Problem 17

Question

A patient underwent a diagnostic test for hypothyroidism. The diagnostic test correctly identifies patients who in fact have the disease in \(93 \%\) of the cases and correctly identifies healthy patients in \(81 \%\) of the cases. If 4 in 100 individuals have the disease, what is the probability that a test comes back negative?

Step-by-Step Solution

Verified
Answer
The probability that the test comes back negative is 0.7804.
1Step 1: Understand the Given Data
You are given that the sensitivity of the test (true positive rate) is 93%. This means if a patient has the disease, the test will correctly identify it 93% of the time. The specificity (true negative rate) is 81%, meaning if a patient is healthy, the test will correctly identify them 81% of the time. Additionally, the prevalence of the disease is 4% (or 0.04), meaning 4 out of 100 individuals have the disease.
2Step 2: Calculate the Probability of Being Healthy
To find the probability of returning a negative test, you first need the probability of being healthy. Since 4% of individuals have the disease, the probability of being healthy is 1 minus the prevalence of the disease. \[P(\text{Healthy}) = 1 - 0.04 = 0.96\]
3Step 3: Determine Probability of True Negative
The probability of a true negative is when the test correctly identifies a healthy person. Multiply the probability of being healthy by the specificity of the test.\[P(\text{True Negative}) = P(\text{Healthy}) \times \text{Specificity} = 0.96 \times 0.81 = 0.7776\]
4Step 4: Calculate Probability of False Negative
A false negative occurs when the test fails to identify a person with the disease.
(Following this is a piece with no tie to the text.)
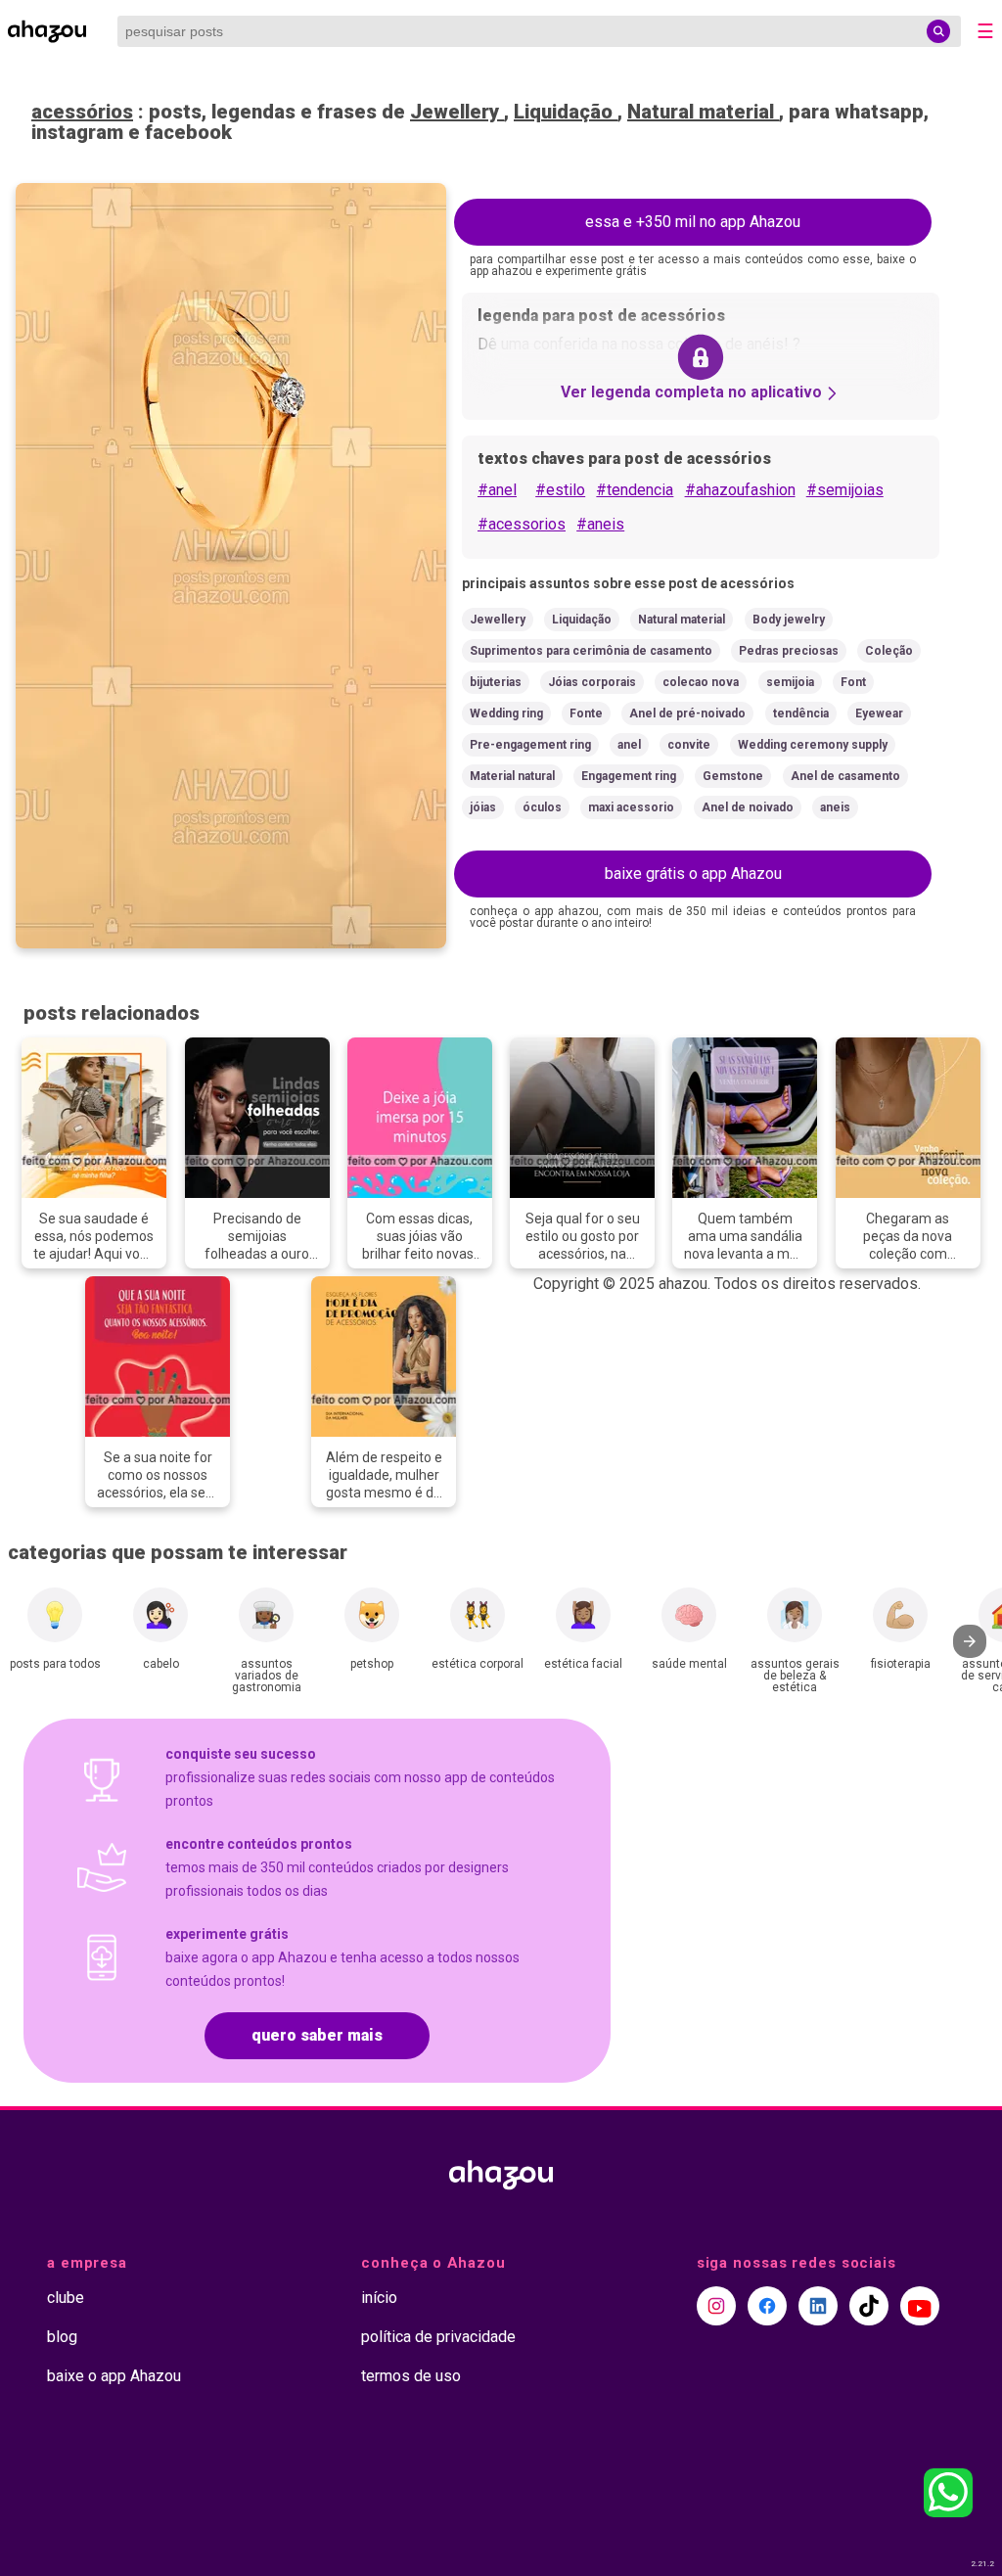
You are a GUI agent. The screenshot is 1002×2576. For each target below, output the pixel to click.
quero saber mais (317, 2035)
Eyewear (879, 713)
This can be calculated by multiplying the probability of having the disease with the complement of sensitivity.\[P(\text{False Negative}) = P(\text{Disease}) \times (1 - \text{Sensitivity}) = 0.04 \times (1 - 0.93) = 0.04 \times 0.07 = 0.0028\]
5Step 5: Calculate the Total Probability of a Negative Test
The probability that a test comes back negative is the sum of the probabilities of a true negative and a false negative.\[P(\text{Negative Test}) = P(\text{True Negative}) + P(\text{False Negative}) = 0.7776 + 0.0028 = 0.7804\]

Key Concepts

Understanding Sensitivity in Diagnostic TestingDiving Into Specificity: The Test's Accuracy with the HealthyWhat is the False Negative Rate?
Understanding Sensitivity in Diagnostic Testing
Sensitivity is a crucial factor when evaluating diagnostic tests. It measures a test's ability to correctly identify those with the disease, also known as the true positive rate. In simpler terms, it calculates how good a test is at detecting the disease when it is indeed present.
To put it into context, think about a sensitivity rate of 93%. This implies that if 100 patients have the disease, 93 of them will be accurately identified by the test.
Why is sensitivity important? A test with high sensitivity is excellent at ruling out the disease if the result is negative, which can be crucial in fast-tracking treatment and avoiding further, perhaps unnecessary, testing. Sensitivity helps ensure that those who need medical intervention are not falsely reassured.
  • Sensitivity = (True Positives) / (True Positives + False Negatives)
  • A higher sensitivity rate reduces the chance of a false negative.
  • It's vital for tests where missing a disease can have serious consequences.
Diving Into Specificity: The Test's Accuracy with the Healthy
Specificity is like the counterpart of sensitivity, but for identifying those without the disease. It measures how often a test correctly detects healthy patients or those who do not have the disease. The specificity rate is often called the true negative rate.
In our example, a specificity of 81% means that out of 100 truly healthy individuals, 81 will be correctly recognized as such by the test. The higher the specificity, the better the test is at confirming health.
Specificity is essential in reducing the number of false positives. A false positive can cause anxiety and lead to unnecessary further testing and treatment costs.
Specificity is calculated as follows:
  • Specificity = (True Negatives) / (True Negatives + False Positives)
  • A higher specificity means fewer false positive results.
  • High specificity is crucial in tests where potential treatment risk is high.
What is the False Negative Rate?
The false negative rate represents the proportion of individuals with the disease who receive a negative test result, meaning they are incorrectly identified as healthy. This is the opposite of sensitivity.
A false negative can be dangerous because it leads to a delay in diagnosis and treatment, potentially worsening the patient's condition.
Calculating the false negative rate helps assess the reliability of a test, ensuring those affected by a disease get the attention they need promptly. In certain diseases, particularly those needing urgent treatment, a low false negative rate is desired.
  • False Negative Rate = 1 - Sensitivity
  • A low false negative rate is ideal for conditions requiring immediate action.
  • Understanding this rate helps improve confidence in test results.
In our case, with a sensitivity of 93%, the false negative rate is 7%, meaning 7 out of every 100 people with the disease might not be correctly identified.